- [Source passage]
Here are some quotes from various late-night talk show hosts/comedians. I’ve tried to include a balanced perspective.
John McCain
“He looks like a guy who’s backed over his own mailbox. He looks like the guy at the supermarket who is confused by the automatic doors. He looks like the guy at the movies whose wife has to repeat everything.” –David Letterman
“President Bush spoke at a campaign rally in support of John McCain. They raised millions and millions of dollars, most of which will be used to repair the damage of President Bush supporting John McCain at a campaign rally. So it’s kind of a wash” -Jay Leno
“It got a little heated at one point during the debate. McCain talked about experience and he said, ‘We don’t have time for on-the-job training.’ Then why did you pick Sarah Palin?” -Jay Leno
“McCain kept talking about how he could help this man. If McCain really wants to help this guy, you now what he should do? Just have him re-pipe all of McCain’s houses. That would be a job for life.” -Jay Leno, on Joe the Plumber
“John McCain may be behind but the man is a fighter. He doesn’t know the meaning of the word quit. He used to, but it was stored in the same part of his brain that remembered to vet his running mate.” -Stephen Colbert
Barack Obama
“According to recent news reports, Bill Clinton has now become an adviser to Barack Obama. Bill Clinton is giving advice to Barack Obama. Do you know who is really upset about this? Michelle Obama.” -Jay Leno
“And how about last night on all the major television networks, Barack Obama has a half-hour infomercial TV special. I mean, thank God. It’s about time this guy got some media coverage, don’t you think?” -David Letterman
“The presidential debate was a town hall format, which is John McCain’s favorite way to speak to crowds, as opposed to Barack Obama’s favorite way, a Sermon on the Mount.” –Jay Leno
“Barack Obama said today the government’s $700 billion bailout should not be a blank check. Barack Obama says he knows that $700 billion is a lot of money. In fact, it would take him at least 10 Hollywood fund raisers to come up with that kind of money.” -Jay Leno
From David Letterman’s Top Ten Questions on the Barack Obama Running Mate Application: #9: “Do you have any crazy clergymen we should know about?”

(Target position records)
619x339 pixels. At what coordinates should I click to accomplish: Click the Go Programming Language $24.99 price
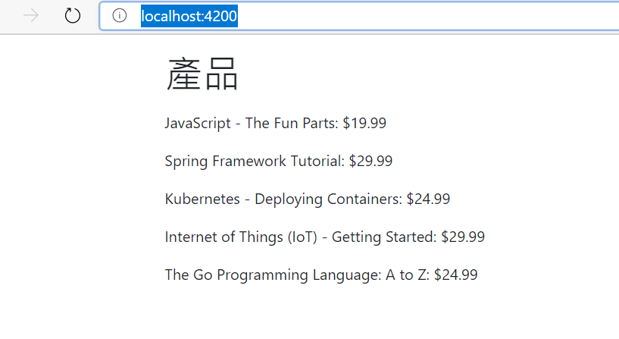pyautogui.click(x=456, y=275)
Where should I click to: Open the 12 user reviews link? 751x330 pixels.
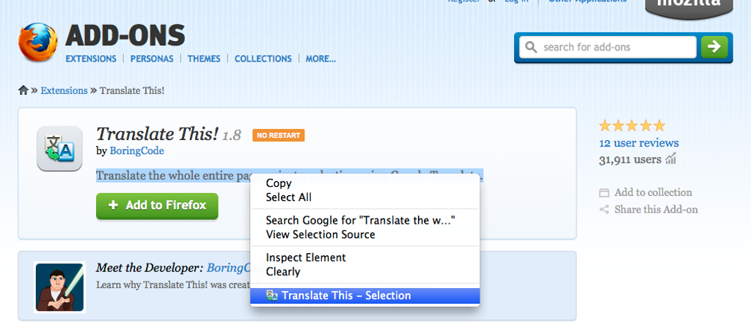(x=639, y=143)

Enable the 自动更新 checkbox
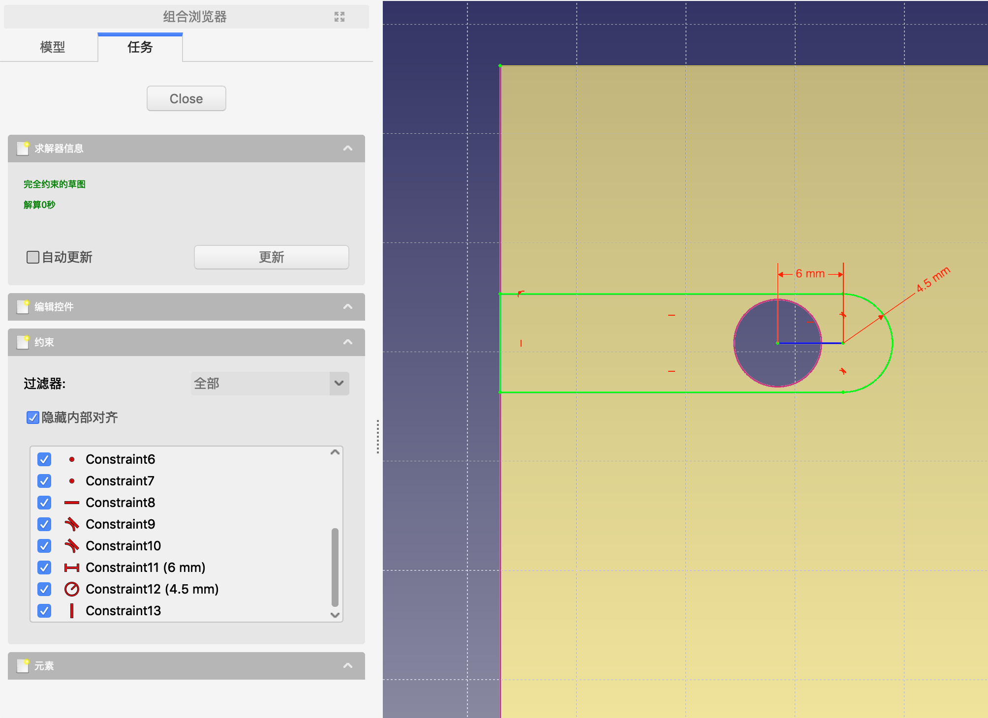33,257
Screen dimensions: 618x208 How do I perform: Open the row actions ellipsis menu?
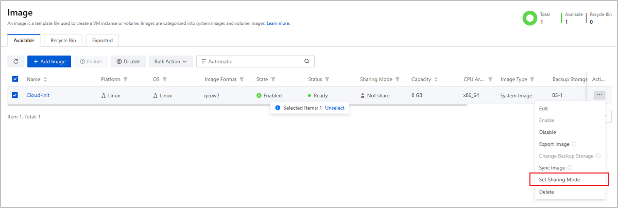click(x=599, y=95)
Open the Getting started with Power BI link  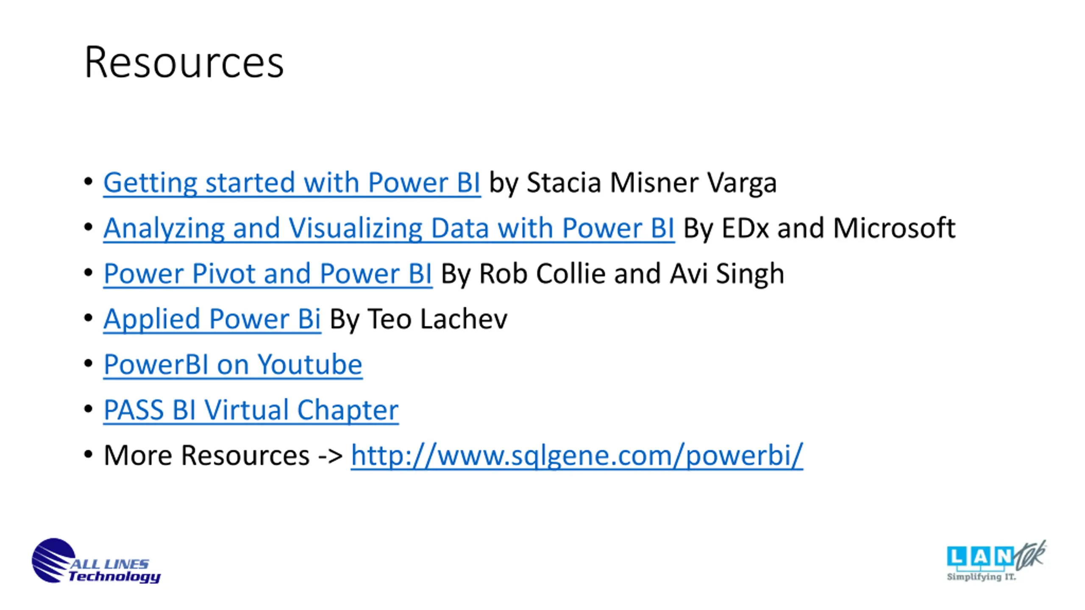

- [To-do list]
a. Name every comedian or talk show host credited with a quote in the late-night quotes passage.
b. Render everything in the rows from the line containing "Enable the 自动更新 checkbox" down to the end of the rows as a Markdown table with columns n and Line, skipping blank lines and leaving out the pictures.

- [Answers]
a. David Letterman, Jay Leno, Stephen Colbert

b.
| n | Line |
|---|---|
| 1 | Enable the 自动更新 checkbox |
| 2 | 33,257 |
| 3 | Screen dimensions: 618x208 How do I perform: Open the row actions ellipsis menu? |
| 4 | click(x=599, y=95) |
| 5 | Open the Getting started with Power BI link   |